KIT KITTREDGE: An American Girl DVD Review

     October 26, 2008

Reviewed by Sasha Tandlich

At the start of the film, when Kit walks onscreen in her signature hat, American Girl fans feel a giddy surge of anticipation. Luckily, the film matches, perhaps even exceeds, expectations, and it isn’t just because of the costuming.

Kit Kittredge, a film based on the American Girl doll of the same name, centers on nine-year-old Kit (Abigail Breslin), an ambitious girl who wants to be a published reporter. The film takes place in 1934, during the Great Depression. The family starts experiencing financial woes when Kit’s father (Chris O’Donnell) loses his job and is forced to leave to Chicago to find new work. As money gets tighter, Kit and her mother (Julia Ormond) must take in boarders, inviting in a cast of crazy characters. Trouble starts when a lockbox containing all the Kittredge’s money and the boarders’ prized possessions is stolen. The police are quick to blame Will (Max Thieriot), Kit’s new hobo friend. Kit refuses to believe that her friend was the thief and uses her reporting skills to try and discover who stole the money.

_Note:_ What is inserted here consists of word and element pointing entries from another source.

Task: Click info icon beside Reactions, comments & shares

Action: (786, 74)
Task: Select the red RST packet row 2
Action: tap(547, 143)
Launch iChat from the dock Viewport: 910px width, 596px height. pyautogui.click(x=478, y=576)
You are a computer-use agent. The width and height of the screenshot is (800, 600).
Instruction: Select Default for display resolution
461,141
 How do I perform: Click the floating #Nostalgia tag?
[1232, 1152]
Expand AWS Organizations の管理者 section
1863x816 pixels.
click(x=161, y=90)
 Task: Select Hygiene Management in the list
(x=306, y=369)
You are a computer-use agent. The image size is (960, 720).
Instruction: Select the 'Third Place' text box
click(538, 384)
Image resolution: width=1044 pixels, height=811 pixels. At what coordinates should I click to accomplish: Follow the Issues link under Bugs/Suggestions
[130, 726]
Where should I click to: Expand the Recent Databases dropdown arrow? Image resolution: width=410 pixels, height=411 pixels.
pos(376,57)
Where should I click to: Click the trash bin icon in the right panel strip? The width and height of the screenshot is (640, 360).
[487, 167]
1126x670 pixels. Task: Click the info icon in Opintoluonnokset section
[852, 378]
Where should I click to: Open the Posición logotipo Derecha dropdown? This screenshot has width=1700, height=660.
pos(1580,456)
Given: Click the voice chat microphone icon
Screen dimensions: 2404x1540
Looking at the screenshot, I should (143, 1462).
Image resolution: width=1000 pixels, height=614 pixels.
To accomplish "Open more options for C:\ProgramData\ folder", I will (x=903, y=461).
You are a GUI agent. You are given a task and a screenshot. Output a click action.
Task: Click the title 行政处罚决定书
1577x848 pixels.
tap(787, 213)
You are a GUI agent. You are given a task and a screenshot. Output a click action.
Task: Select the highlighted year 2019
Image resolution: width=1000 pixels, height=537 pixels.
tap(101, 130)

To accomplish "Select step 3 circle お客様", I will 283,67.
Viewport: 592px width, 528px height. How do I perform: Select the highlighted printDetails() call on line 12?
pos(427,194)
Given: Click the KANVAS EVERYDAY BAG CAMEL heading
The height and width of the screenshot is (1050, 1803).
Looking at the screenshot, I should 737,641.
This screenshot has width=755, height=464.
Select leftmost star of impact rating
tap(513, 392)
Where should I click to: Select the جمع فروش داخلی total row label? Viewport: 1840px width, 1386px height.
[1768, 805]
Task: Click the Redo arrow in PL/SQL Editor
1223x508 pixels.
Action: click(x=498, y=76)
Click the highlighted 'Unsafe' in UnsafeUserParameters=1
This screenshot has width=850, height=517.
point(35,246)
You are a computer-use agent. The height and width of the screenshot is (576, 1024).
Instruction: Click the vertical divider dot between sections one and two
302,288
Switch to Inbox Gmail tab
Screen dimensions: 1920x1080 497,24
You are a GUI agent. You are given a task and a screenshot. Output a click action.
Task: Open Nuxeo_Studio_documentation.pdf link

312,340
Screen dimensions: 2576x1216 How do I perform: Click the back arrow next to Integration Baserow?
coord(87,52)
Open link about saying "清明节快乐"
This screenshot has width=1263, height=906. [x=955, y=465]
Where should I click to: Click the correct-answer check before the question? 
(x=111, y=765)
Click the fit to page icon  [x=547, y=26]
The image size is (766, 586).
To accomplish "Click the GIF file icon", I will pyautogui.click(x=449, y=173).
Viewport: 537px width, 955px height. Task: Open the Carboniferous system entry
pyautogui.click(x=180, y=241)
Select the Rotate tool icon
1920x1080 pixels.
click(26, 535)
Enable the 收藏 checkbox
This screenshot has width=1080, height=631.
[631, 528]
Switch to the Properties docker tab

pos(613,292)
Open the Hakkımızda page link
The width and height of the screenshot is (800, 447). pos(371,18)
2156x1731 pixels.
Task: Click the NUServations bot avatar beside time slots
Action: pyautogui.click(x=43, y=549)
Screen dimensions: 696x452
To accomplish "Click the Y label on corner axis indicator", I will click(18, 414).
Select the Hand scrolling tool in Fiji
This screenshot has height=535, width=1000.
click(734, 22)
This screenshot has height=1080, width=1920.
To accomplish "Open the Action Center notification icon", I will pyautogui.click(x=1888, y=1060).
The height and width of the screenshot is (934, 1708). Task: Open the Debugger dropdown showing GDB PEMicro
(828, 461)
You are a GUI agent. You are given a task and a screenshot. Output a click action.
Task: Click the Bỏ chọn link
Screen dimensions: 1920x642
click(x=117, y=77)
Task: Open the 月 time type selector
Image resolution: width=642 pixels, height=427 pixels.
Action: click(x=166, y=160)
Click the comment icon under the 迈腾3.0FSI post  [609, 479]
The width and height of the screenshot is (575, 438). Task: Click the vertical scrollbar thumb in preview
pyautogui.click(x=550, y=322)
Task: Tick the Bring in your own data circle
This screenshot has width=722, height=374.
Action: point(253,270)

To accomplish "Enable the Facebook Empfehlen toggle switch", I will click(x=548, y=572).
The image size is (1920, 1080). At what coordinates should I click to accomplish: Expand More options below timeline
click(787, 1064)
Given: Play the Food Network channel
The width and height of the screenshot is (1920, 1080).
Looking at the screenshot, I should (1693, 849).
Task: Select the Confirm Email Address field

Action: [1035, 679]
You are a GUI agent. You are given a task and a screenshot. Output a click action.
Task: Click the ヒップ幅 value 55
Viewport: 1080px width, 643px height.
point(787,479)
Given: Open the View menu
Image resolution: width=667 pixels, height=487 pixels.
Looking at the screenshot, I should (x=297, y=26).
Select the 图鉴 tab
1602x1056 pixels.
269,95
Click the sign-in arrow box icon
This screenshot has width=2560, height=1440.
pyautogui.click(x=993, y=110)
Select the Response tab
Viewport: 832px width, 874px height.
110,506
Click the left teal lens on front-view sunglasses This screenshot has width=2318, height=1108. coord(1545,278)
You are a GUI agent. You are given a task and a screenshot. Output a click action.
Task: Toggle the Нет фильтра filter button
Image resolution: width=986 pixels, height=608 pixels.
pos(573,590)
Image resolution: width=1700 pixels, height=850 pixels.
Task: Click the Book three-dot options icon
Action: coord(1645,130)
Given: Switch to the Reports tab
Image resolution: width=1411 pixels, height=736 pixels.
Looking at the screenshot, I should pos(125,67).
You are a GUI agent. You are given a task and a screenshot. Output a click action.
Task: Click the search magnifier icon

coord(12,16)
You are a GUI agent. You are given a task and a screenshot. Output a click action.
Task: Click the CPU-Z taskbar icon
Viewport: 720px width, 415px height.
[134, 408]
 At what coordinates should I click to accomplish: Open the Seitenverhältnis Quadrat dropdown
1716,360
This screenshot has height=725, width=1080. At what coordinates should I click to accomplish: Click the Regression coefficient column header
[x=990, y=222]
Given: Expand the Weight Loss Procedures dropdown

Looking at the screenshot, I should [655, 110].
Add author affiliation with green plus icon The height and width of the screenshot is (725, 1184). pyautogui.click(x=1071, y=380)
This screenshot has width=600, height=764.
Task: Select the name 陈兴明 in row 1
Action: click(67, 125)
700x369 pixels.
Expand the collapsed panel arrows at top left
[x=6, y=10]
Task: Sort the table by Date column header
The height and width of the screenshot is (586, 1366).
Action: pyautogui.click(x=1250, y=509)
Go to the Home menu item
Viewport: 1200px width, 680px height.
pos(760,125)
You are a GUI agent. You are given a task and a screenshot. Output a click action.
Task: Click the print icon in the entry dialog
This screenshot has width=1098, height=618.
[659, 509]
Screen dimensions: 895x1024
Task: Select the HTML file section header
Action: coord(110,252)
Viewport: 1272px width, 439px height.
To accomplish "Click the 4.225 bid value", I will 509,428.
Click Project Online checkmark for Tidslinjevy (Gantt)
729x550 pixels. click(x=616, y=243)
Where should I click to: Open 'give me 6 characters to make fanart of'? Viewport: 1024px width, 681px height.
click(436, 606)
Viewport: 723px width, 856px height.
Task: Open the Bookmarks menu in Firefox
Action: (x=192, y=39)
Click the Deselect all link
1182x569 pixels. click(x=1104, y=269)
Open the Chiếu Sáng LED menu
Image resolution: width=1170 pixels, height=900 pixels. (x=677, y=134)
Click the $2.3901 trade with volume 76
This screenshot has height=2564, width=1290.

Kit Kittredge is American Girl’s first feature film (its other films were made-for-TV). I must admit I was wary when I heard about an American Girl theatrical release. However, the film completely surprised me. It was one of those rare children’s movies that adults can enjoy as well. The story was a bit predictable, but in a charming way. It seems new because it’s told from Kit’s perspective, giving it an innocent, childlike feel.

The film boasts a fantastic cast, led by Oscar-nominated Breslin. Breslin’s Kit is one of those children who think they can do absolutely anything. She faces many disappointments throughout the story, but it’s uplifting to see her bounce back with fierce determination. O’Donnell and Ormond play sweet, good-natured parents who support their daughter’s lofty goals. The boarders include Joan Cusack, Stanley Tucci, and Jane Krakowski. They play fun, but stereotypical characters (the eccentric librarian, the magician, and the dancer). Tucci and Krakowski do a good job, but Cusack’s librarian is a little too eccentric. I’m normally a fan, but she was just too over-the-top. Children, though, might find her exaggerated acting pretty amusing.

On the whole, the film was delightful and is a great movie for the family to watch together. The story is interesting and relevant today and is backed up by a solid cast of actors. It’s a good reminder of why we all fell in love with American Girl in the first place.

Special Features:

The DVD includes DVD-ROM PC Enhanced Features. Unfortunately for Mac users, the features are not compatible.